Chief Data Officer Toolkit: Leading the Digital Business Transformation – Part 2
Read the second and final part of this overview of the CDO Toolkit, which integrates the disciplines of economics and analytics to help the CDO to ascertain the economic value of the organization’s data and data sources.
The first part of the CDO Toolkit provided the CDO with a process of identifying, assessing, and estimating the value of the organization’s data in support of the organization’s key business initiatives.
CDO also needs a process for capturing, refining and re-using the organization’s analytics in support the organization’s key business initiatives and the use cases. Let’s expand upon what we have already done as part of the CDO Toolkit to create a process and supporting framework for capturing, refining, sharing and ultimately monetizing the organization’s analytics.
What Are Analytic Profiles?
The capture, refinement and reuse of the analytics are built around a simple concept called the Analytic Profile. Analytic Profiles are structures (models) that standardize the collection, application and re-use of the analytic insights for the key business entities at the level of the individual (human or physical object). We build Analytic Profiles for each individual Business Entity such as customer, store, employee, product, supplier and local events (see Figure 10).

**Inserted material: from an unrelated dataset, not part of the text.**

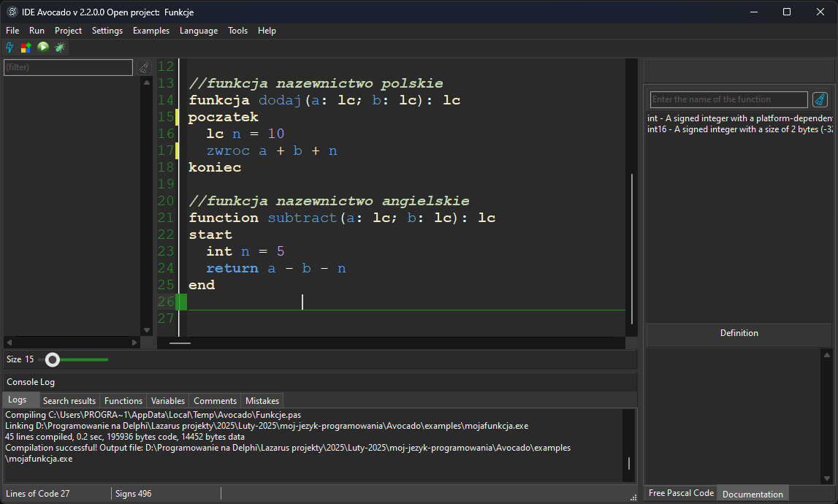Click inside the function name search field

728,99
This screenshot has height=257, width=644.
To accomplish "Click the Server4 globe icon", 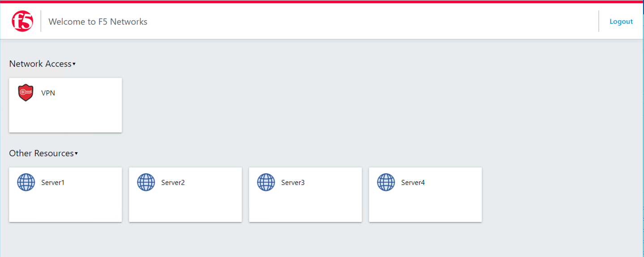I will 386,182.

Analytic Profiles provide a framework for ensuring that the organization’s analytic efforts are being coordinated around a larger analytics master plan. Analytic Profiles enforce organizational discipline in the capture and application of the organization’s analytic efforts and minimize the risk of creating one-off, “orphaned analytics1.” Analytic profiles help organizations prioritize where and how to invest their valuable data science resources by forcing the identification of the analytics needed to support the organization’s top priority business use cases.
Map Analytic Profiles to Use Cases
Next we want to map the Analytics Profiles (Business Entities) to each use case to understand which Analytic Profiles are important across which use cases. To continue our Chipotle exercise, we map the Chipotle Analytic Profiles against Chipotle use cases (see Figure 11).
Brainstorm Variables and Metrics
For our top priority use case (which we prioritized in Figure 5), we want to identify or brainstorm those variables and metrics that might be better predictors of performance (remembering our definition of data science). To accomplish this, we will apply the “Predictive Questions” exercise.
In the “Predictive Questions” exercise, we will take a descriptive question that the business users are asking to monitor the status of the business (e.g., “What were revenues last week?”) and transform it into a predictive question with the addition of the following prefix:
What data might I want in order to predict [Descriptive Question]?
Applying the “Predictive Questions” technique, we come up with the following predictive question:
What data might I want in order to predict what will revenues be next week?
Then if you follow good facilitation techniques (see blog “How To Run A Workshop: Guidelines and Checklist”), we end up with a wide variety of metrics and variables that might be better predictors of performance (see Figure 12).
You will want to capture each variable or metric on a separate Post-it Note, as we will want the ability to group these variables and metrics later.
Identify Potential Scores
In the next step, we bring the business stakeholders together in order to have them group the variables and metrics into common subject areas (and potentially brainstorm additional variables and metrics in the process). These subject areas might be utilized to develop “scores” that would support the key decisions that make up the prioritized use cases (see Figure 13).
Scores are a dynamic rating or grade standardized to aid in comparisons, performance tracking and decision-making. Scores help to predict likelihood of certain actions or outcomes (e.g., FICO score measures the likelihood of a borrower repaying their loan). Scores are actionable, analytic-based measures that support the decisions your organization is trying to make, and guide the outcomes the organization is trying to predict.
We identified two potential scores in Figure 12:
- Local Economic Potential which measures the economic potential of the area around a store including changes in local demographics, local house values, and local economic conditions
- Local Vitality which measures the amount of activity or “life” around a store including miles from a high school, miles from a mall, miles from a business park, local sporting events and local entertainment events
Understanding the local economic potential and local vitality around a store may impact business decisions around staffing, inventory, production, promotions and sponsorships.